When I explain what I do for a living, I say “I watch people work”. Learning is participation. Learning cannot happen if you do not participate in the workplace where work is getting done. Even if you yourself are not performing the work (and I have gotten to perform quite a few interesting tasks over the years!), you need to be there and you need to be focused on learning. The field of learning & development recognizes learning in the workflow and you may hear about the term learning at the “point of work”. Safety at the ‘point-of-work’ is the essence of what we need to learn in order to improve.
So that brings me to a final and scary conclusion, and that is the ability of someone working in safety to do this. It’s not about standing and watching people work, it’s about infiltrating the work in fine detail to find where decision making can be improved. Since thousands of tacit micro-decisions are made daily, employees won’t be able to articulate it for us, so this all takes time. Unless you have informant-an employee who is skilled at performing the work and who also is willing and able to comprehend how the many micro-decisions made when performing the work could have implications for safe or unsafe outcomes- you may find yourself out of your comfort zone, out of your element, resorting to generic life-saving rules.
And this is where it gets really scary. Safety curriculums teach someone how to create procedures, training courses, toolbox talks.

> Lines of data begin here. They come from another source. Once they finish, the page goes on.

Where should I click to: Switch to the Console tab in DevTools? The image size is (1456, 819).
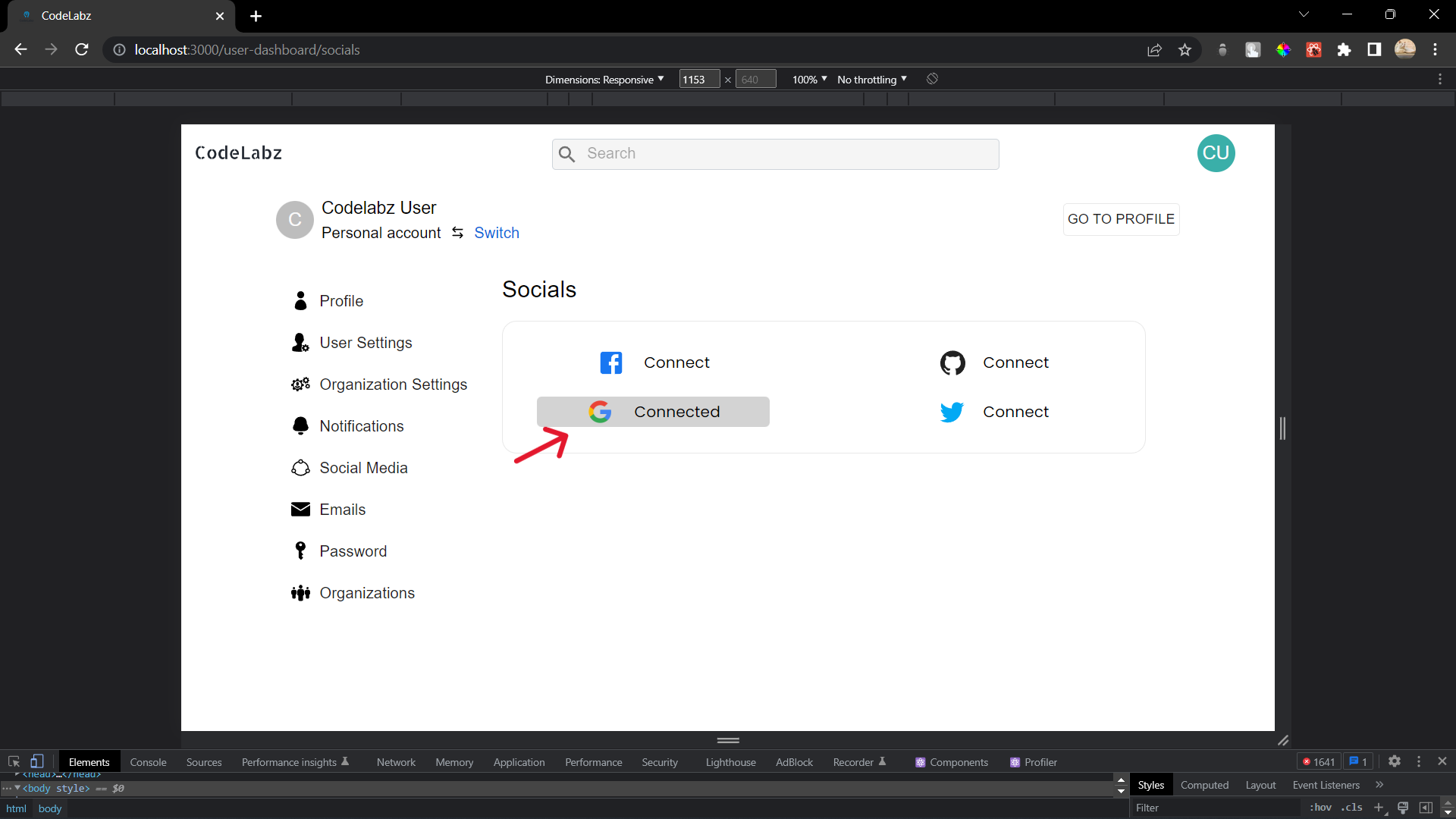(148, 762)
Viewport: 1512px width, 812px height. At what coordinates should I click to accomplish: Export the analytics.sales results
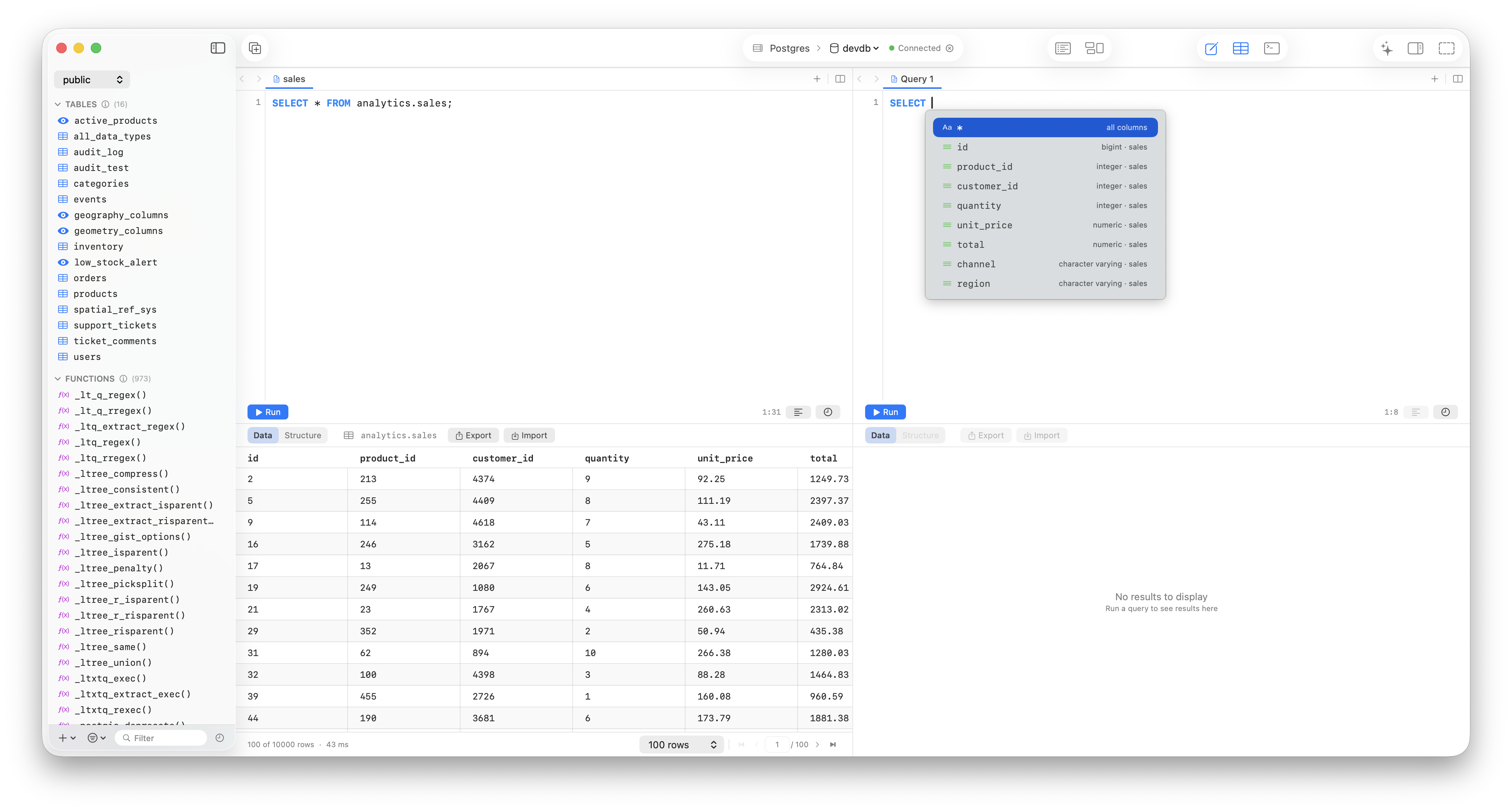coord(473,435)
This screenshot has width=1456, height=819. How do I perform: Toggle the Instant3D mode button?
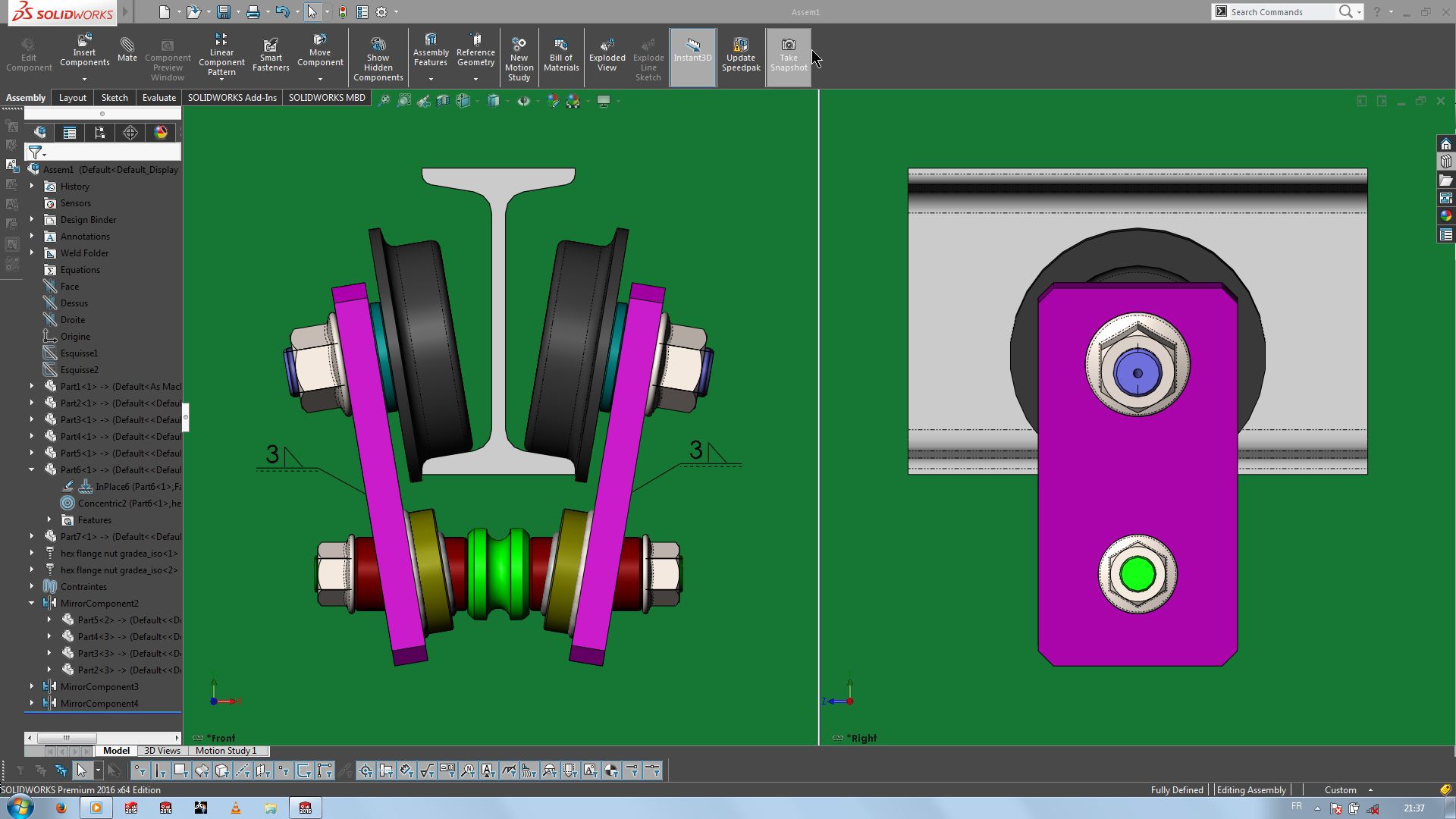pos(692,49)
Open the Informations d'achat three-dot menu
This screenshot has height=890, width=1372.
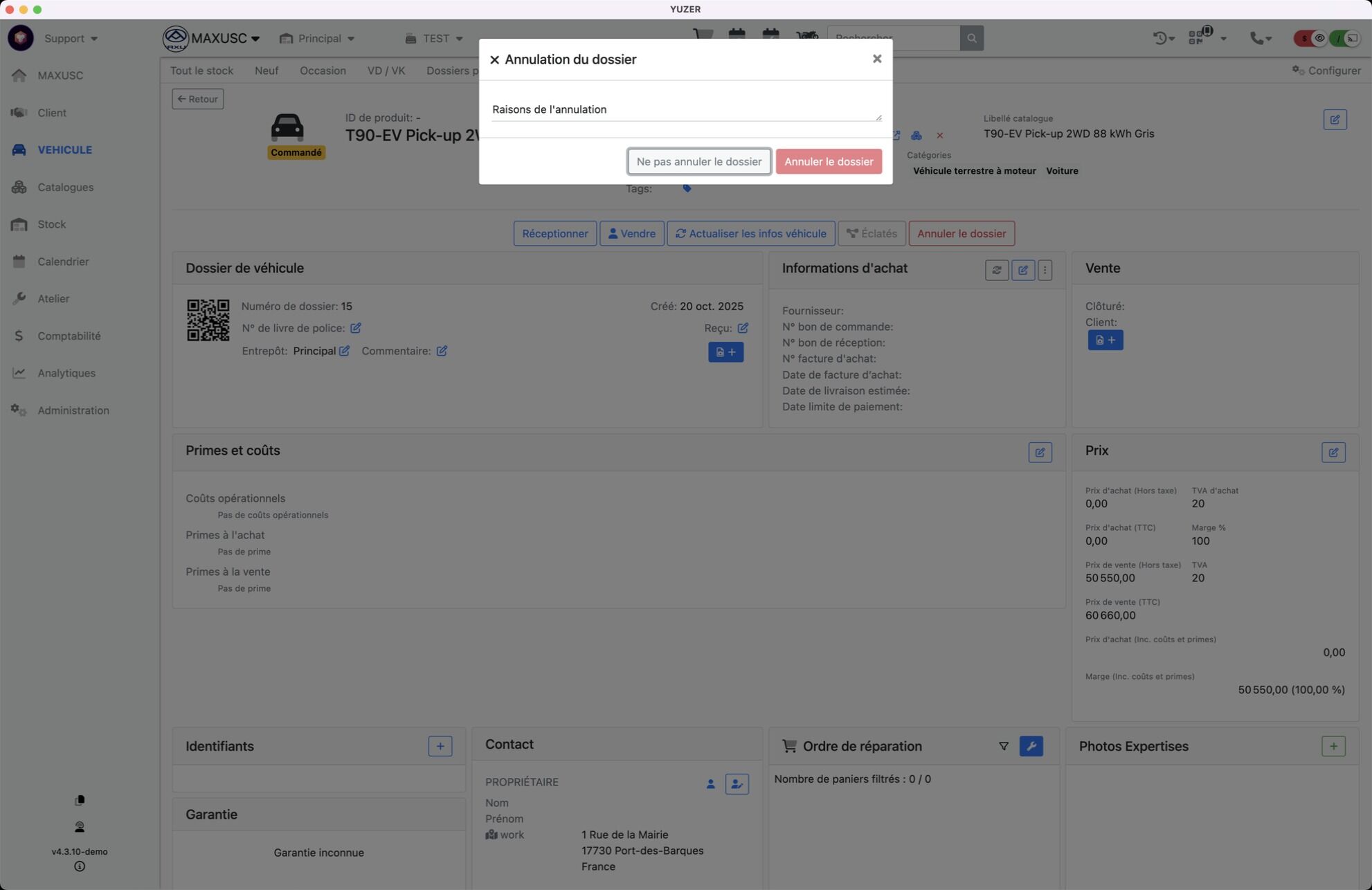[1045, 270]
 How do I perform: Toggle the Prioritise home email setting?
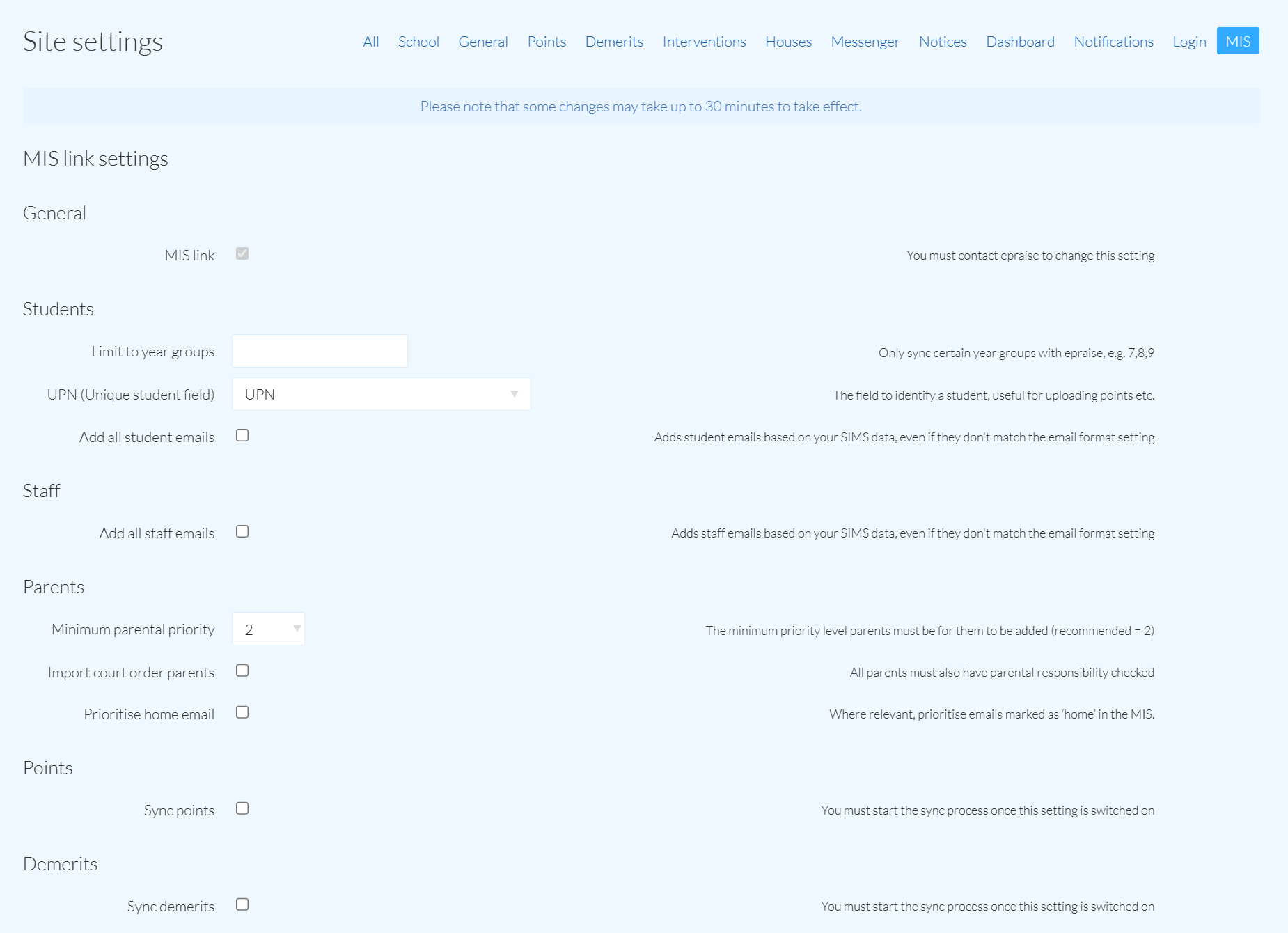point(242,712)
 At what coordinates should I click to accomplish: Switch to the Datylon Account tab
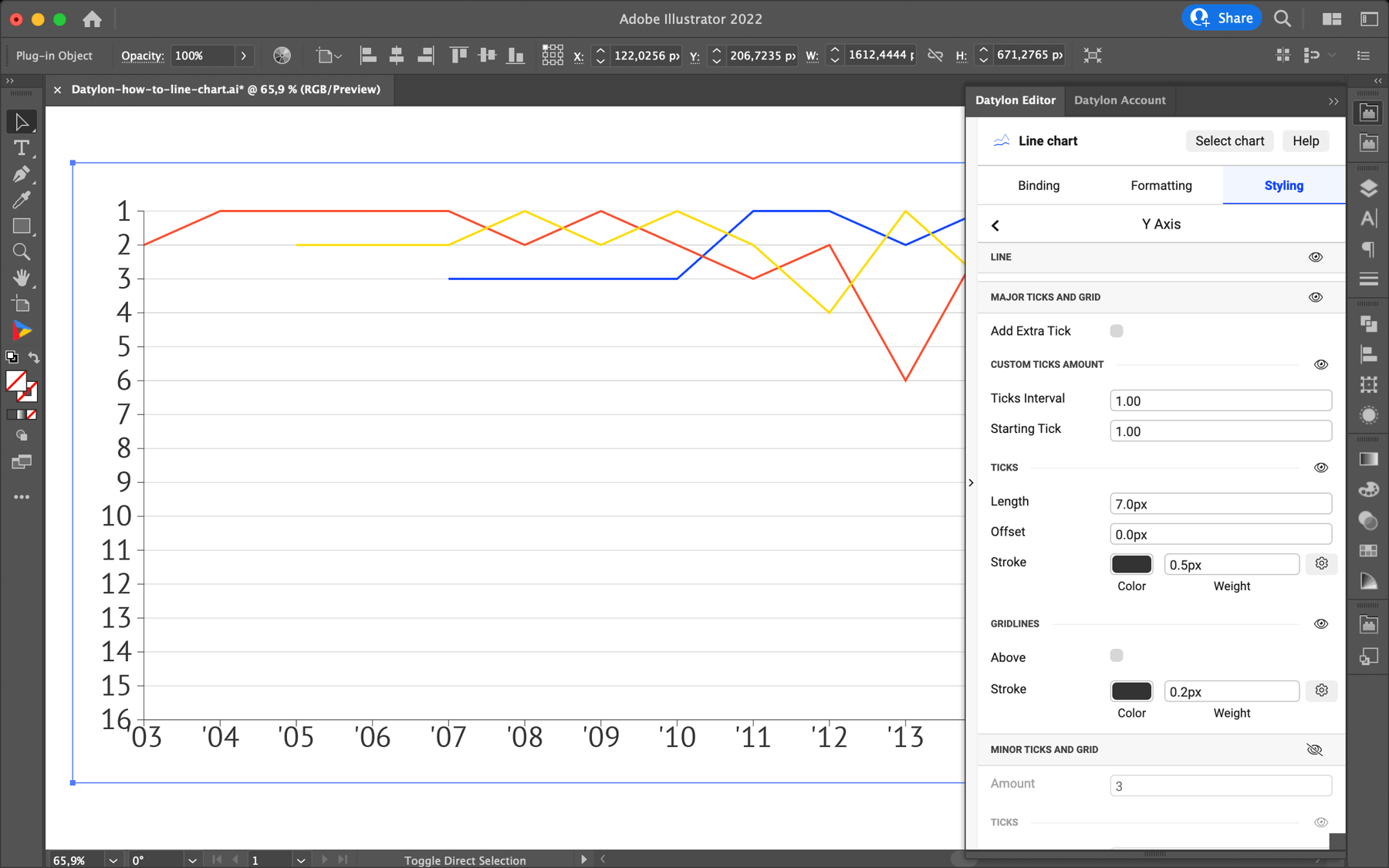(1120, 100)
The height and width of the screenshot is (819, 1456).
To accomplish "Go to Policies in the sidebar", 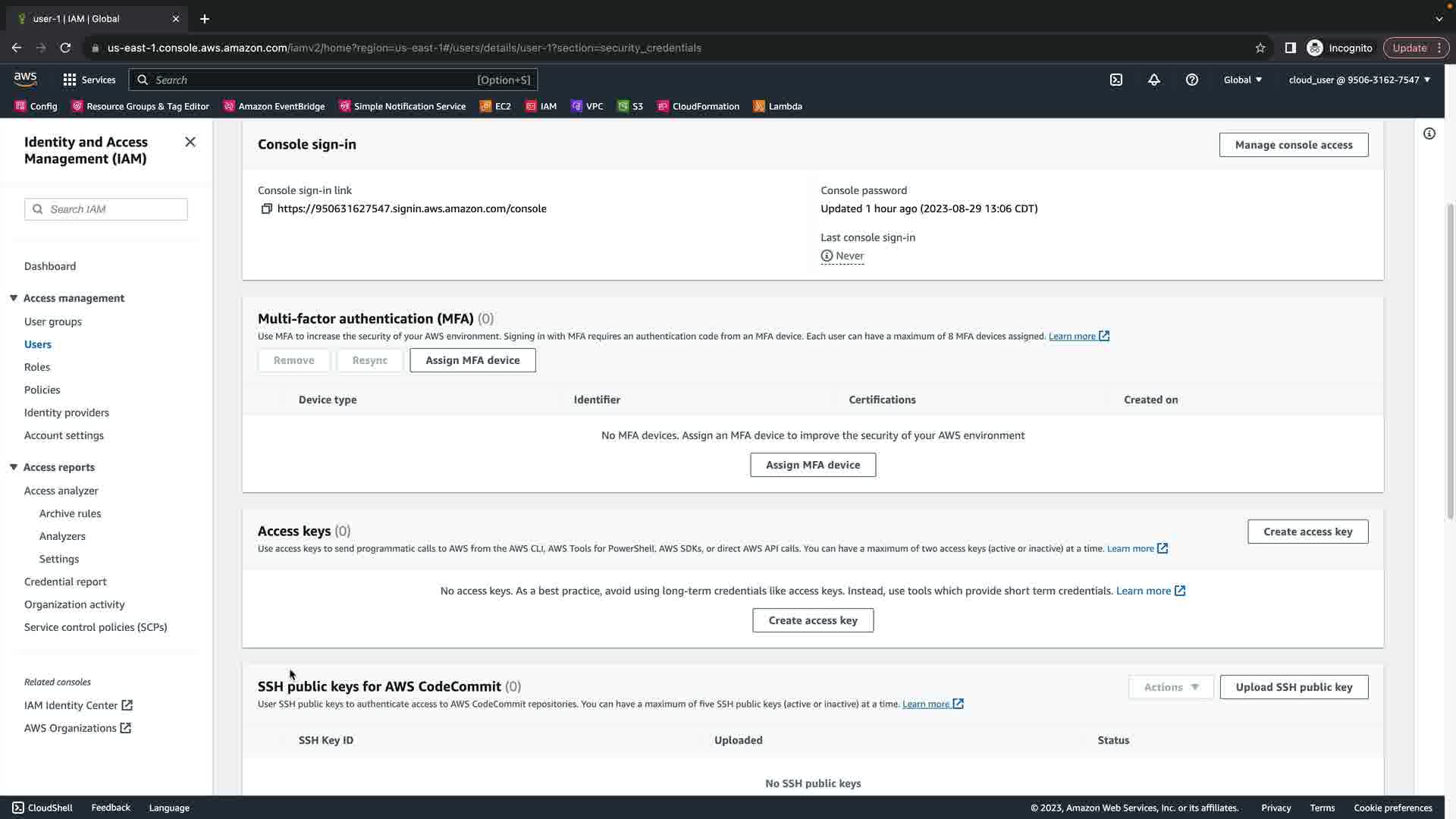I will pos(42,390).
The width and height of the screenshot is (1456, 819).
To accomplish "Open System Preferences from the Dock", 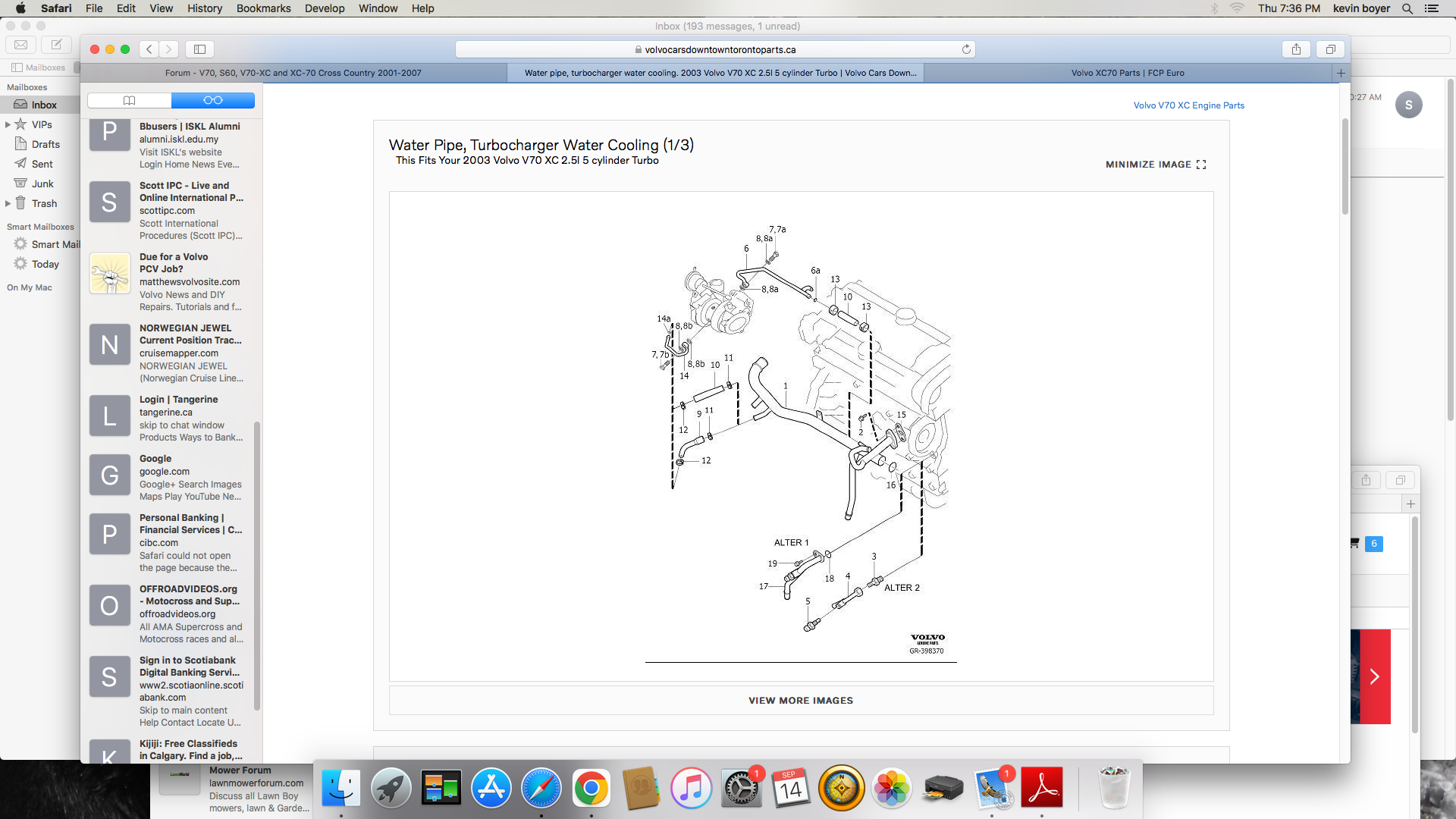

So if you employ safety professionals what will you get? Procedures, training courses, toolbox talks e.g. “today we are talking about how not to step on nails”.
Safety has progressively grown into an industry which creates safety professionals who are generically skilled at creating training courses, toolbox talks and procedures – who have the capacity to churn out much factual safety information, but who are actually useless on their own. Although worldwide we see the safety industry evolving towards being a professional occupation, although there are safety certifications, curriculums and post nominals, the best “safety person” in your workplace may be one of the employees.
Simple and superficial safety facts get no traction at the point-of-work. And the point-of-work is where safety is enacted, or not, by employees. The point-of-work is a space of experience, interaction, and practice. If you want to improve safety, you have to find and improve elemental work practices, and this is why employees are the best source of safety.
So, if you want to get people to stop stepping on nails, don’t assign an e-learning course. Instead, find out how people walk through the yard in different contexts.
· Gherardi, Silvia & Nicolini, Davide. (2002). Learning the Trade: A Culture of Safety in Practice. Organization. 9. 191-223. 10.1177/1350508402009002264.
· Hollnagel, E. (2013). A Tale of Two Safeties, Nuclear Safety and Simulation, Vol. 4, Number 1, p. 385–422.